Silvano fermò la Punto e scese. La porta aperta si apriva su un lungo e oscuro corridoio, tipico delle vecchie case con i soffitti molto alti, su cui si aprivano alcune porte chiuse. In una piccola stanza, una specie di bugigattolo a sinistra vicino all'entrata, una piccola scrivania senza nessuno ma con evidenti segnali di presenza umana: un giornale sportivo aperto, un piccolo televisore acceso ma con l’audio spento. Comuni mezzi di sopravvivenza, pensò Silvano, per riuscire a passare giornate a far poco o niente.


Silvano cercò un campanello o comunque qualcosa con cui segnalare la propria presenza. Uscì anche all’esterno e dette un’occhiata alla porta e al muro nell’eventualità, ma non trovò niente. Non restava che aspettare. Probabilmente le visite non erano troppo numerose oppure chi andava sapeva dove andare e si recava direttamente nell'ufficio interessato.


Anche lo spaccio non doveva essere troppo frequentato, oppure quello era orario di lavoro, perché nel quarto d’ora che attese non vide passare nessuno. Spazientito non ebbe altra possibilità che uscire sulla strada e dare una bella strombazzata di clacson.


La strombazzata risuonò in maniera impressionate nel silenzio della piazza, chiusa com’era su tre lati da edifici che ne accentuarono la potenza. La Punto stessa rimase sorpresa dalla violenza del suono che non credeva più di possedere e a Silvano sembrò addirittura di scorgere un piccolo sorriso. Se le auto avessero avuto questa possibilità, ne sarebbe stato sicuro.


Dopo appena un minuto di attesa apparve sulla soglia un individuo in una stazzonata divisa verdina che guardandolo con fare accigliato si rivolse a Silvano in malo modo chiedendo chi cavolo era e cosa voleva per fare tutta quella confusione.


"Mi scusi -disse Silvano- sono il maresciallo Silvestri…..qui della caserma…. ma è un quarto d'ora che aspetto qui davanti all’ufficio e non sapevo come fare per far venire qualcuno….mi scusi di nuovo"


"Va bene, va bene maresciallo. Ero occupato nell’ufficio del direttore per una pratica………ma dica pure”


‘Sì …. si vede dalle pratiche aperte sulla sua scrivania -pensò Silvano- ma tenne la considerazione per se per non peggiorare la situazione.

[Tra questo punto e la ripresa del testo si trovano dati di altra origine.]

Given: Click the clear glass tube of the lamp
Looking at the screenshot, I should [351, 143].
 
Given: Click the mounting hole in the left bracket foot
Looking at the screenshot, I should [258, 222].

Il custode intanto era entrato nello stanzino e Silvano chiese di poter parlare con il direttore. Prima però volle precisare all’impiegato che la visita non era da considerarsi ufficiale ma per una semplice informazione.

 

Il portiere chiese i documenti, che controllò con attenzione, li rese e si assentò. Poco dopo fu di ritorno e con un  –prego si accomodi- lo condusse dal direttore che aveva l’ufficio proprio in fondo al corridoio.